Throughout the development of the HeartBot application, we conducted different tests. We continuously wrote and tested the system on different inputs to ensure the system behaved correctly and as expected. Any tests that failed were investigated and any problems found were immediately patched. After implementing the complete functionality, we wrote multiple unit, integration, and system tests to cover as much of the code as possible.
We wrote unit tests for our functions. We did this using python's unittest. Our unit tests covered our tokenise method, our finding closest matches methods, our check methods and our table name class. By testing different possible inputs, we covered most of the code.

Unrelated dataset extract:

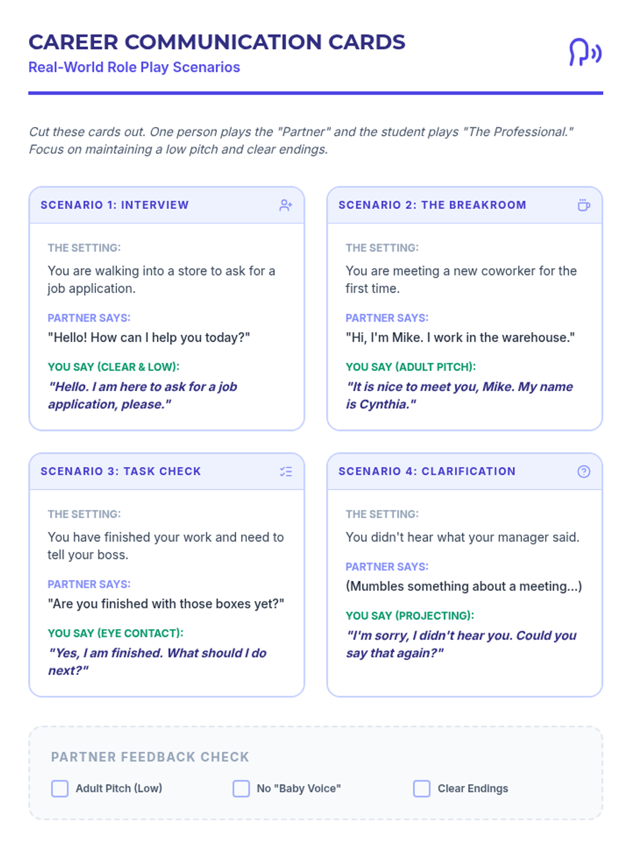
Task: Click the "Hi, I'm Mike" partner line
Action: [460, 337]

We wrote system tests for the whole system by writing tests for all possible inputs there can be for example greetings, FAQs, retrieval questions from different tables, questions with no answers etc. Together, both system and unit tests provide 99% coverage for our functionality.
Testers include:
Charles - 33 years old researcher interested in key statistics regarding cardiovascular diseases
Michael - 60 years old policy maker, who makes health policies regarding the prevalence of obesity
Amelia - BHF team member, who's job includes answering people's questions about the data in the BHF compendium
Katie - PHD student at UCL, researching data about hospital admits for cardiac arrests
These users were chosen because they are potential users of the Heartbot for example the BHF team who need to query the compendium regularly, researchers who need statistics from the compendium, and policy makers who use this data. None of these users are technology/software experts and they all come from different fields of work.
We came up with 4 test cases that the users would try and give feedback. We gave the users some requirements and a scale to rate them and asked them for comments.
Test Case 1 - We let the users ask FAQs to Heartbot and see if they were satisfied with the responses
Test Case 2 - We asked the users to ask HeartBot data retrieval questions from the BHF compendium and see if they got appropriate data
Test Case 3 - We asked the users to ask questions with no data/wrong questions and see if they got friendly error messages
Test Case 4 - We asked the users to make general conversation with HeartBot like greetings etc and see if they got appropriate responses back
Requirement | Totally Disagree | Disagree | Neutral | Agree | Totally Agree | Comments |
---|---|---|---|---|---|---|
HeartBot runs to end of the job | 0 | 0 | 0 | 0 | 4 | |
Responses are clear and not confusing | 0 | 1 | 0 | 0 | 3 | + the tables displayed as results provide all the information so are very clear - error messages are very generic |
Correct data answers | 0 | 0 | 0 | 0 | 4 | + correct table displayed for questions + correct data retrieved |
Answers received | 0 | 0 | 0 | 0 | 4 | + chatbot answers all questions + question always answered |
Correct FAQ answers | 0 | 0 | 0 | 0 | 4 | + all FAQs answered correctly + correct answers |
Chatbot can make conversation | 3 | 1 | 0 | 0 | 0 | - chatbot cannot answer questions like how are you - chatbot does not make conversation |
Friendly error messages | 2 | 0 | 2 | 0 | 0 | - generic error messages + error messages are friendly but do not state the error - error messages do not define what to do |
Fast response | 0 | 0 | 0 | 0 | 4 | |
Easy to use/navigate | 0 | 0 | 0 | 0 | 4 | + useful help button + clear icons and buttons + easy to use interface like a chat |
We were happy with the users' feedback to HeartBot. The constructive feedback helped us to make improvements to HeartBot to make it better and more suited for the needs of people. We made error messages more detailed and useful and updated the chatbot to be able to make general conversation with the users.